On their final test, a “nursery mission” as Chester had called it, when Edward was shot in the leg and stumbled, gasping, leg buckling under him, Harry had to remind himself of that. Let things end. This too shall pass. Limits must be tested. 

None of those mantras had been particularly helpful, but the thought of going back to a life of normality after all this trounced the idea of his loyalty to Edward who, after all, was competition. Harry had always been a profoundly selfish individual. Not callous, but selfish. He gritted his teeth and held more tightly to the floppy disk they’d been sent for and ran onwards. Later, Edward was loaded into a nearby vehicle by an extraction team, and Harry was crowned Galahad, the fourth of his name. 

All of that had been last night. 

It was still dark when Harry was jolted awake by the sound of a doorbell. It was rather a tasteful bell, a mild chime just loud enough to break the silence of this little house on Stanhope Mews without shattering through the air like the screech of the bells at Winchester. All the same, training made one a light sleeper, and even if he hadn’t been awoken by the bell, the sound of Mr Pickle barking as he scrambled off the end of the bed and barrelled downstairs would have done the trick. Harry grimaced, reaching automatically for the siren suit at the side of his bed, only to find a carved walnut table instead. 
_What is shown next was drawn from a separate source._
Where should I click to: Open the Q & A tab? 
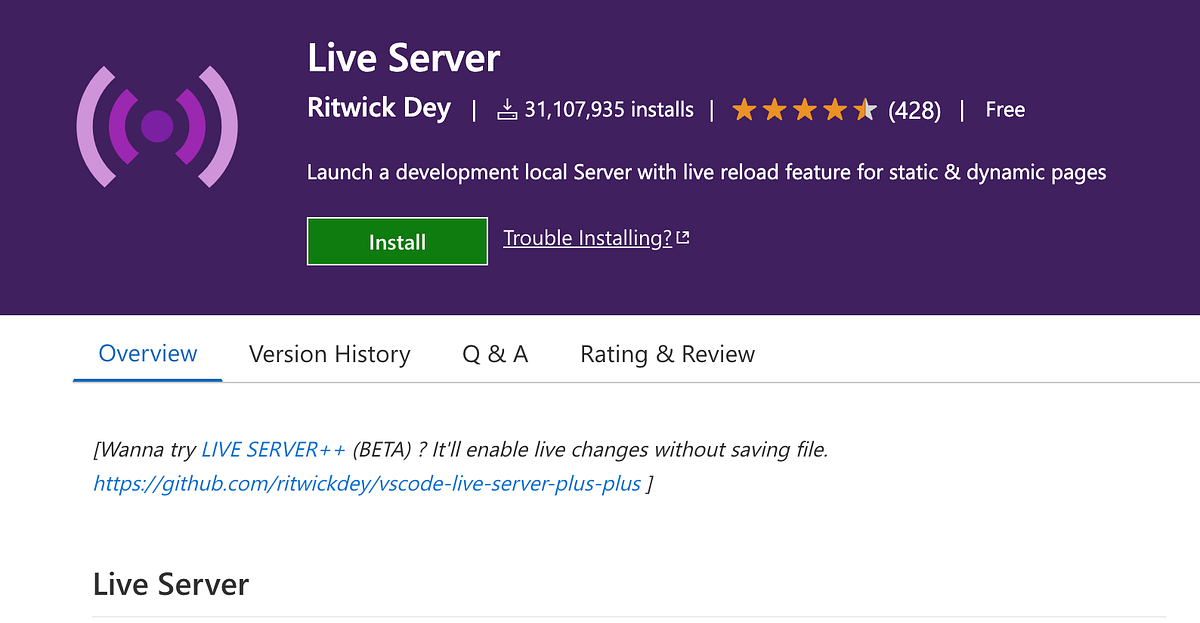click(494, 354)
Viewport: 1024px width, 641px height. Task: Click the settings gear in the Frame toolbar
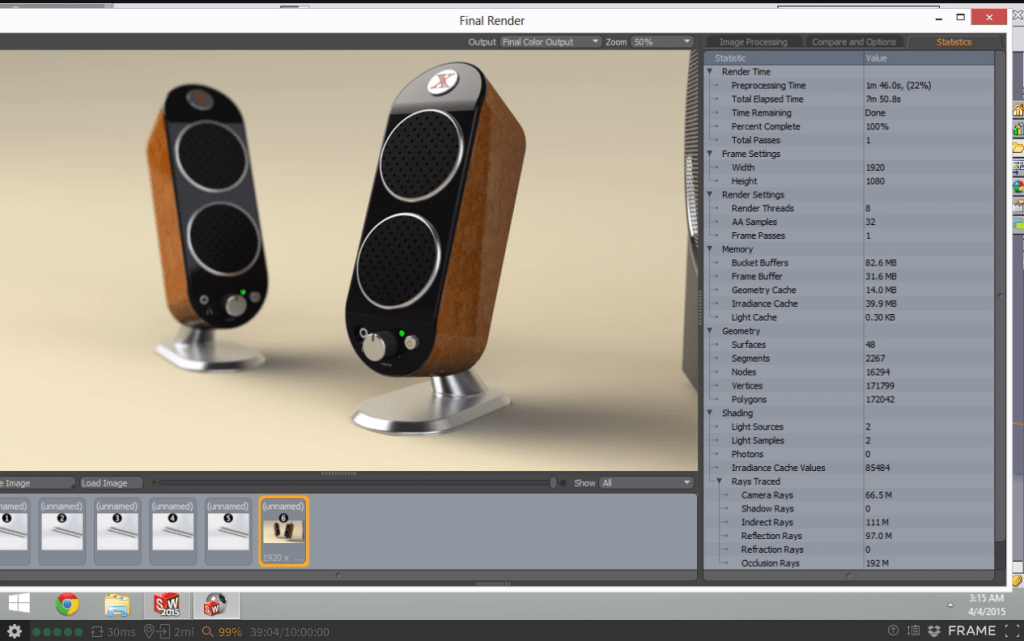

Going from the bare-bones dormitory to a little house that he was told was his, all soft carpets and tasteful décor, was very peculiar. Harry got out of bed and stood for a moment, listening to Mr Pickle bark at the unknown caller, finally reaching for a deep red robe on the back of the door and tying it around himself. Whomever it was who wanted him, surely they could have waited until a little later than seven in the bloody morning. Hadn’t he earned a lie-in? 

He opened the door to a young man with dark hair and a stern expression, suited in what was quite clearly a Kingsman-made suit. Harry could recognise the slightly different weave of the fabric even at this distance, designed to stop a bullet in its tracks. He resisted, barely, the urge to stand at attention, trying to remind himself that he was a Knight now. He didn’t owe anybody his allegiance but Arthur. 

“Good morning,” he said mildly, watching Mr Pickle sniff his polished shoes before trotting off to the kitchen, apparently satisfied. 

“Morning, Galahad. I’m here to talk you through some of the finer points of this house – most notably the security system.” He was Scottish, brusque and to the point, and Harry was still far too close to sleep to deal with efficiency like this. 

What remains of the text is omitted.